It has long been established that the aurochs can be divided into several mainland subspecies: B. p. namadicus, the Indian (South-Asian) one, B. p. mauretanicus (African), B. p. primigenius (European) and B. p. suxianensis (East-Asian). I was not entirely happy with this taxonomy, as it is clear that they are not distinct, isolated clades but have a continuous range and the morphological differences between them are more like tendencies (such as that East-Asian ones tend to have a convex snout but these are not exclusive to them etc.) rather than clear autapomorphies. Recent genetic analyses suggest that the idea of mainland aurochs subspecies tied to certain regions is not tenable and that the evolutionary history of the aurochs was much more complex than what a taxonomy with four mainland subspecies would suggest. The island subspecies, however, are – at least in my opinion – a different story as they were clearly reproductively isolated for at least a certain amount of time. Two studies are of particular relevance for the phylogeny of wild Bos primigenius (or Bos taurus, depends on what you prefer).

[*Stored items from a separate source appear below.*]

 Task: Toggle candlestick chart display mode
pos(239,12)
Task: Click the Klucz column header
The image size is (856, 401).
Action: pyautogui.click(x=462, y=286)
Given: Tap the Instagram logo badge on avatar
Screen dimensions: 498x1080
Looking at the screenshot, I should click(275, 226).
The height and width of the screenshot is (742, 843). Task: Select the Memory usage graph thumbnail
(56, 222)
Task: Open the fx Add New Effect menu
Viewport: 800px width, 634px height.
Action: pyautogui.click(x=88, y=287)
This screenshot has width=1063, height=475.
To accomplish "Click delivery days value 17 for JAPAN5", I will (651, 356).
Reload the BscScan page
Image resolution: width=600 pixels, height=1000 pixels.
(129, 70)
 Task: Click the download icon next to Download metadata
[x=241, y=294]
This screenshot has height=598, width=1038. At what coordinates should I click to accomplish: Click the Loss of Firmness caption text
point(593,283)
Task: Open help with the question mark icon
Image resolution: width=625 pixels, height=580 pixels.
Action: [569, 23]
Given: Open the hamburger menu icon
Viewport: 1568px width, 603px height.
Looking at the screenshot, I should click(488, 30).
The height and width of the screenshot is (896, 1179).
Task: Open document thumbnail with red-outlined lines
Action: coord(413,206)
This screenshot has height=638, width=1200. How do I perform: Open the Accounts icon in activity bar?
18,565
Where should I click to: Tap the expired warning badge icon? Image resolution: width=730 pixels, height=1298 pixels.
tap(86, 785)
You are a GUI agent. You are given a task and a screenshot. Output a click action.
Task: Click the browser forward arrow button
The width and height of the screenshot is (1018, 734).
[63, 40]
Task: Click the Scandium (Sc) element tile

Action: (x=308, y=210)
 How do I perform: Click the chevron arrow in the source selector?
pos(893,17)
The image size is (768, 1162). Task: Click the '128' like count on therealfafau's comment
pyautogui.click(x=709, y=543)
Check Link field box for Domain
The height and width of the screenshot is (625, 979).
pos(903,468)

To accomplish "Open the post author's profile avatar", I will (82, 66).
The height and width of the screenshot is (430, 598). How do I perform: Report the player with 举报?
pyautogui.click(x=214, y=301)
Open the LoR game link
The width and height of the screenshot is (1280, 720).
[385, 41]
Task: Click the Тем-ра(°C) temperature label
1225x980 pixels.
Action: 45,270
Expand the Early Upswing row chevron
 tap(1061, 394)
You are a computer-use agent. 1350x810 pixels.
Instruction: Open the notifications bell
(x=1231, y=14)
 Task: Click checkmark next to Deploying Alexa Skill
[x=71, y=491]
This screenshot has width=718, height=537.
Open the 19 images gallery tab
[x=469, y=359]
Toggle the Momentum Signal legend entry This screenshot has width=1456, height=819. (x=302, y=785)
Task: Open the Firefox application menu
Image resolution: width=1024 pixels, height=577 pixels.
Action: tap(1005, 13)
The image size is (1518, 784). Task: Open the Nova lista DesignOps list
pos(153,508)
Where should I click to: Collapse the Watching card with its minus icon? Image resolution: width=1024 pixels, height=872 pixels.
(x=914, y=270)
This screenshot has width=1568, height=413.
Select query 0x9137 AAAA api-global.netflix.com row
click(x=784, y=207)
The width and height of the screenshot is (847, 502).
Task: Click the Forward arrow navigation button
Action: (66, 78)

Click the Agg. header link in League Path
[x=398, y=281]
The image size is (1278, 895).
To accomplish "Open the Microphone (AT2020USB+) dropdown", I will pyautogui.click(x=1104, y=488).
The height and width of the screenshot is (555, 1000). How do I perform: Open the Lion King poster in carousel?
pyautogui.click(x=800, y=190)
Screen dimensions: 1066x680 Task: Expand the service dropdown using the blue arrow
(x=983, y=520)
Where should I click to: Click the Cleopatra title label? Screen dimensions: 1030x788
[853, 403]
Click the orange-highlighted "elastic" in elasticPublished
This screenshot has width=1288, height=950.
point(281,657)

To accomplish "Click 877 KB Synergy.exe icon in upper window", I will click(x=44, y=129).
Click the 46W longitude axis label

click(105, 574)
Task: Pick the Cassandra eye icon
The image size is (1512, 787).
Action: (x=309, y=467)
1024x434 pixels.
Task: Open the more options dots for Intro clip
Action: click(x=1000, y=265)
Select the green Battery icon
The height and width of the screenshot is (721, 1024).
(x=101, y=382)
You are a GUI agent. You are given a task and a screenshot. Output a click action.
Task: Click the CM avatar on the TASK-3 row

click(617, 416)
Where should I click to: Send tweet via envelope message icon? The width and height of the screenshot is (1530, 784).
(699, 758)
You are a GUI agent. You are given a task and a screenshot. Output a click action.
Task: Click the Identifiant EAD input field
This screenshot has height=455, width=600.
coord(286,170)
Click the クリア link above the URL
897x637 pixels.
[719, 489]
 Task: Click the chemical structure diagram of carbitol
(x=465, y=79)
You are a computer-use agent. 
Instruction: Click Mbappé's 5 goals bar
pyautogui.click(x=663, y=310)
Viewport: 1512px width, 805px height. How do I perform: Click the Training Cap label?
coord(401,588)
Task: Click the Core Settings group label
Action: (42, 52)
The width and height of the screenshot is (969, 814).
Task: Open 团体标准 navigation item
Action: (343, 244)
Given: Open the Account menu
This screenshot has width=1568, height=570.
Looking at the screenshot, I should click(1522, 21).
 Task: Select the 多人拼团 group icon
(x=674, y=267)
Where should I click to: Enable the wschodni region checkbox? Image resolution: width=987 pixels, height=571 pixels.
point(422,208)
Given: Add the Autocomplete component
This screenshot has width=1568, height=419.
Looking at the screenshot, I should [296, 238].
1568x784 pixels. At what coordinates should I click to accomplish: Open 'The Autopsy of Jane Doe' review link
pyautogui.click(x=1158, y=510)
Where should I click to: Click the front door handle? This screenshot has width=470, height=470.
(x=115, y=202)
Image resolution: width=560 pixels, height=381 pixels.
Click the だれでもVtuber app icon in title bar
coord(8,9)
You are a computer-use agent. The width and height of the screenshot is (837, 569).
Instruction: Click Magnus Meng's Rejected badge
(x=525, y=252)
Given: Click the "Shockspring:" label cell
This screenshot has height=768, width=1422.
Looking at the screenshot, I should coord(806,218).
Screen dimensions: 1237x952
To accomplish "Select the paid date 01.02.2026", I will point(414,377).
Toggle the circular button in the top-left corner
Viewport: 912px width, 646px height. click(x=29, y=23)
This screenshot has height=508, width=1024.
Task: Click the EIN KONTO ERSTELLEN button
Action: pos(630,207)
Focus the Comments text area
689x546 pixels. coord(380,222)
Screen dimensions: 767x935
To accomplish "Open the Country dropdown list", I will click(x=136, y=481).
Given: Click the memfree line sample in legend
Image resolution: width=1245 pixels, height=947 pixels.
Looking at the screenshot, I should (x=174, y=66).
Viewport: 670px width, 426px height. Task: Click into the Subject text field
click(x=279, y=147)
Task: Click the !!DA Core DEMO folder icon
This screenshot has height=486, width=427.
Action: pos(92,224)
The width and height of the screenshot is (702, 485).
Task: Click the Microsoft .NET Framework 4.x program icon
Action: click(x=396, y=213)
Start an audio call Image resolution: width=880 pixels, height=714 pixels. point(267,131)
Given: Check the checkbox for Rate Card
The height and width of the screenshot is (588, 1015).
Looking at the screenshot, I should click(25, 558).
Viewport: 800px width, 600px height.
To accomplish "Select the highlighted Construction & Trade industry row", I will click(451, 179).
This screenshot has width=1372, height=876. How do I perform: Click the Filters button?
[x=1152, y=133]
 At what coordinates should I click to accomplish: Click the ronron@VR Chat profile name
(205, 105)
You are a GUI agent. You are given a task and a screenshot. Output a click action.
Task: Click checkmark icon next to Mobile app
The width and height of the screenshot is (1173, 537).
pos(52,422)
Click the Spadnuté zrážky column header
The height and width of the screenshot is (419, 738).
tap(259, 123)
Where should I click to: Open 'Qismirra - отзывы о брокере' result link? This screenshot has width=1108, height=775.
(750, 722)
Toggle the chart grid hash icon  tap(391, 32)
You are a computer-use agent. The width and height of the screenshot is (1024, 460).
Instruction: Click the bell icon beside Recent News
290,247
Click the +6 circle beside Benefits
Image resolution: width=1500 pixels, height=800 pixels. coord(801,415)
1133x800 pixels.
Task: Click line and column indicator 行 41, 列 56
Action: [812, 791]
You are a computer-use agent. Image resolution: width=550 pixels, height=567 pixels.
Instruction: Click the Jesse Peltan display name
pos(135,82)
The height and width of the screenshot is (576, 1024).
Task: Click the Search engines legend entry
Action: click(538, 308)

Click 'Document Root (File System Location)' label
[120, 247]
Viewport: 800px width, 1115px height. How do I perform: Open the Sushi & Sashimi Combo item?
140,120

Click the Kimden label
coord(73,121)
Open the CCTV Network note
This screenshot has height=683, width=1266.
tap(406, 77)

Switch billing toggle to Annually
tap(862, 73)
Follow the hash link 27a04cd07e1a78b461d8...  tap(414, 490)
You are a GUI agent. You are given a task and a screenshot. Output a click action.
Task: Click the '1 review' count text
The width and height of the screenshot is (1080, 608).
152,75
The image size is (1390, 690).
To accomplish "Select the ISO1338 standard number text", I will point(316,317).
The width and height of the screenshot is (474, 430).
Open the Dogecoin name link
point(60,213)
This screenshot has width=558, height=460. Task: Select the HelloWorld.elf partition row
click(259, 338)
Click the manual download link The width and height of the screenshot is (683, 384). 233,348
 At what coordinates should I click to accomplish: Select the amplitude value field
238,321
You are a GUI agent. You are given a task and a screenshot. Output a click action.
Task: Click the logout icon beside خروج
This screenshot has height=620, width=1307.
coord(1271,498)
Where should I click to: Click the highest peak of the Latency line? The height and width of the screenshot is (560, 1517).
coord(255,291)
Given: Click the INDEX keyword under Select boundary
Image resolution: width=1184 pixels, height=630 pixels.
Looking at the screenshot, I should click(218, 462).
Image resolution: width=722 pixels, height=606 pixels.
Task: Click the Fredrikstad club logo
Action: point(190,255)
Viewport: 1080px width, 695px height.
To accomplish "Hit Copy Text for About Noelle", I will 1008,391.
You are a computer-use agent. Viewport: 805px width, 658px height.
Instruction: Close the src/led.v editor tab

Rossi et al., 2024: The genomic natural history of the aurochs.
38 aurochs genomes from the Late Pleistocene to Holocene were analyzed. The lines of taurine and indicine cattle diverged around 166-300kya. Taurine-line aurochs and indicine-line aurochs descend from a common population that lived around 390kya. Within the taurine-line aurochs, North Asian aurochs separated from Southwest-Asian aurochs after 100kya, splitting from a common ancestral population. More archaic aurochs, however, left a minor trace in those later taurine-line aurochs. The North-Asian aurochs haplogroups C and K split from the other taurine-line haplogroups P, Q, T, E and R around 96 to 72 kya.
Zhu et al., 2025: Revisiting aurochs haplogroup C: Paleogenomic perspectives from Northeastern China.
It covers all the mitochondrial haplogroups P, T, E, Q, R, G, K, C, I and shows a phylogenetic cladogram. The Central Asian haplogroup G is the basalmost one, basal to the group taurine + indicine line and separated around 400kya. R, so far found in North African aurochs, is closer to a clade of K and C from Asia than to T or P.
What is surprising to me is that the split between the taurine-line aurochs and indicine-line aurochs is that recent. This means that most namadicus fossils, which are from the Middle Pleistocene to the early late Pleistocene, cannot be considered ancestors of the zebu any more than other archaic aurochs from that time. It also means that the 700.000 year old Wadi Sarrat skull from Tunisia does not belong to the same line as late North African aurochs but is much more basal.
Looking at the phylogeny of the various aurochs haplogroups and comparing it to their location it becomes clear that the aurochs genomic history is much more complicated than a subdivision into four mainland subspecies would suggest. As Rossi et al. and Zhu et al. note, the range of the aurochs likely expanded and contracted with the countless climate oscillations during its existence, and looking at the relationship between R (North African) and K/C (Asia), clearly a lot of migration must have been involved.
I think that, based on the phylogeny of the various aurochs lineages, it is not useful to subdivide the mainland populations into subspecies. Especially as the type specimens for the respective subspecies taxa are not publicized (with the exception of B. p. primigenius, the Haßleben aurochs), which would be necessary to see which taxon equates to which genetic lineage. Apart from that, it would be of limited use to erect a subspecies taxon for each haplotype or genetic lineage given the diversity found within the aurochs. And we only know about half of the diversity found within the species, given that we do not have genomes from earlier aurochs. So now we know that there were non-crown-group aurochs in the late Pleistocene, that the split between indicine-line aurochs and taurine-line aurochs occurred fairly recently.